Later Start Times For High School Students

Later start times could improve sleep schedules for high school students. Photo credit:

It shouldn’t come as a surprise that high schoolers don’t get as much sleep as they should—
anyone living with a teenager is all too familiar with the late nights and tired mornings. The
National Sleep Foundation estimates that teenagers require eight to ten hours of sleep, but in
fact many teenagers sleep far less. According to the CDC, about three quarters of US teens
“got 8 or more hours of sleep on an average school night.”
However, the teenagers may not be entirely to blame for their sleeplessness. After all, as
children enter adolescence, their internal clocks shift later and later, making it difficult for
teenagers to fall asleep in time for the coming school day. As students’ sleep schedules get
later, their school start times become earlier—in most school districts, high schools start earlier
than middle schools or elementary schools.
It seems like an impossible situation. Students can’t go to bed earlier (their brains aren’t wired
to), and they can’t wake up later either (they’d be late to school). There is, however, a solution:
later school start times. If high school started later to match teenage sleep schedules, it would
be far easier for students to get the correct amount of sleep.

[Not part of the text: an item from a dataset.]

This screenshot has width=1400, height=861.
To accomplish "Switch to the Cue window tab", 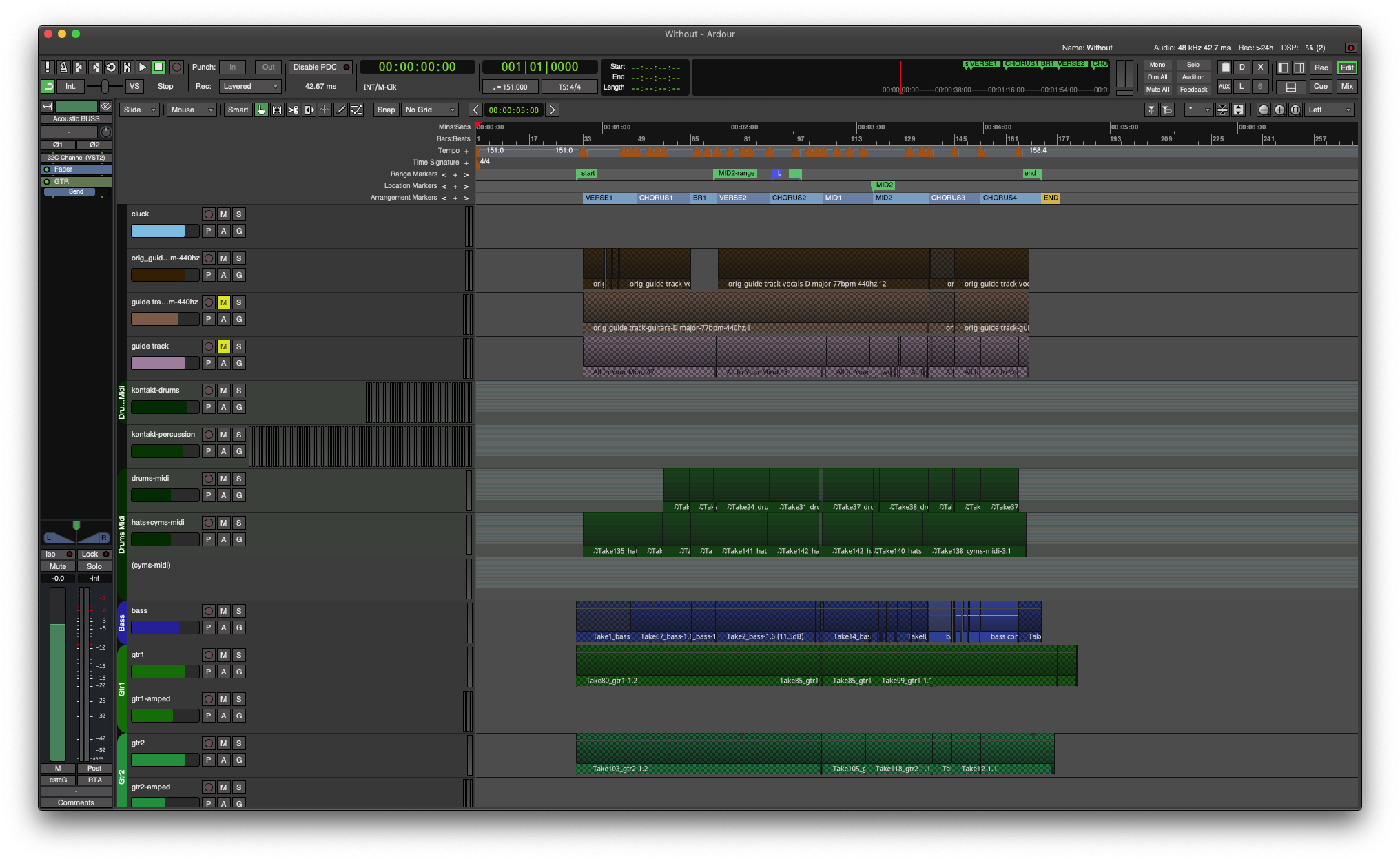I will [1320, 86].
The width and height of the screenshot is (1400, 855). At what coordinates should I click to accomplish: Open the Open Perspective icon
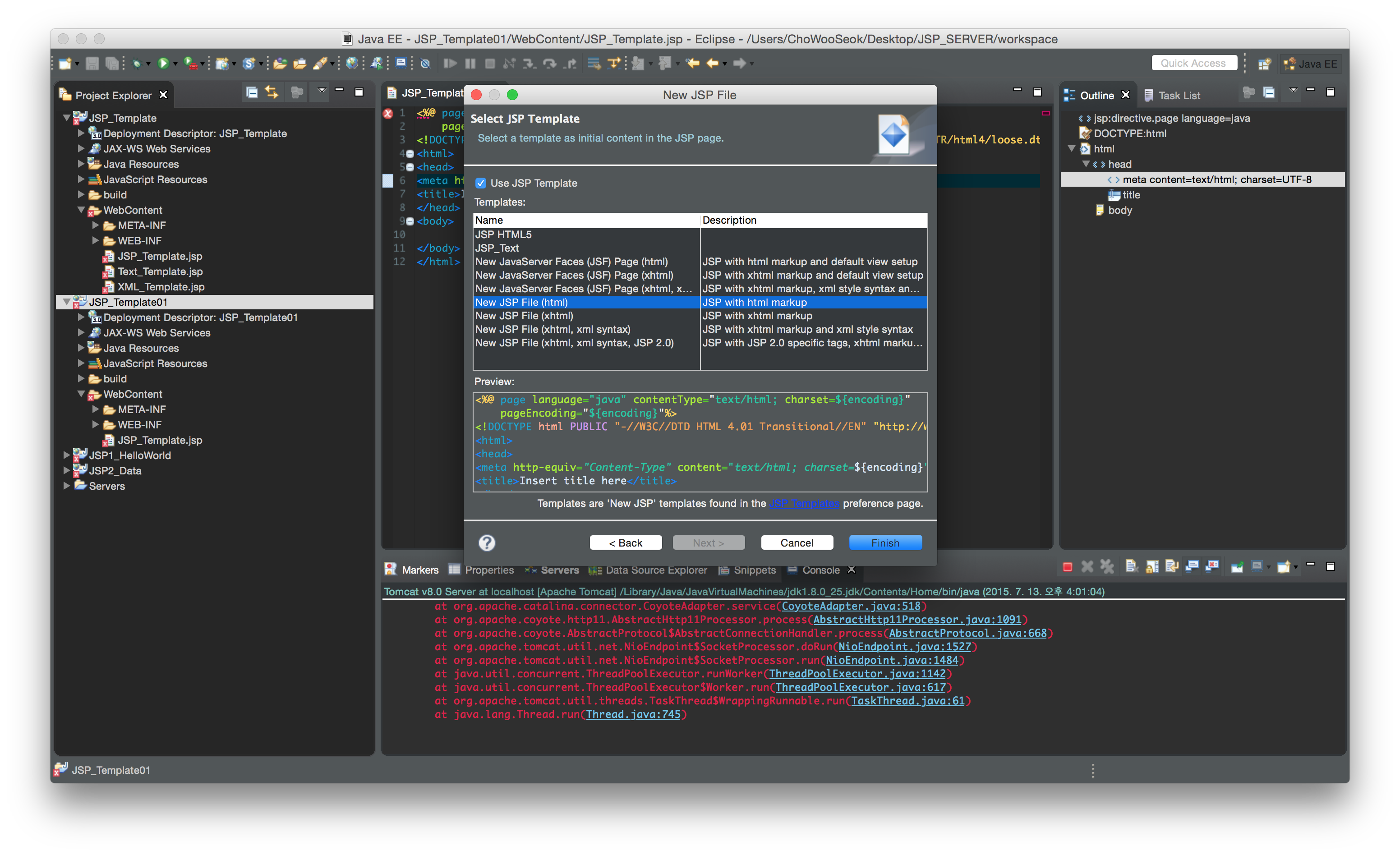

Unfortunately, implementing this
solution is not as simple as it may seem. Many school districts use the same busses for
elementary, middle and high schools; this would be impossible if the schools started at the
same time, substantially increasing costs. Also, later start times would result in later end times,
reducing time for sports, clubs, and other activities.
While switching to later start times is not a perfect solution, its benefits still make it an option
worth of careful consideration in school districts.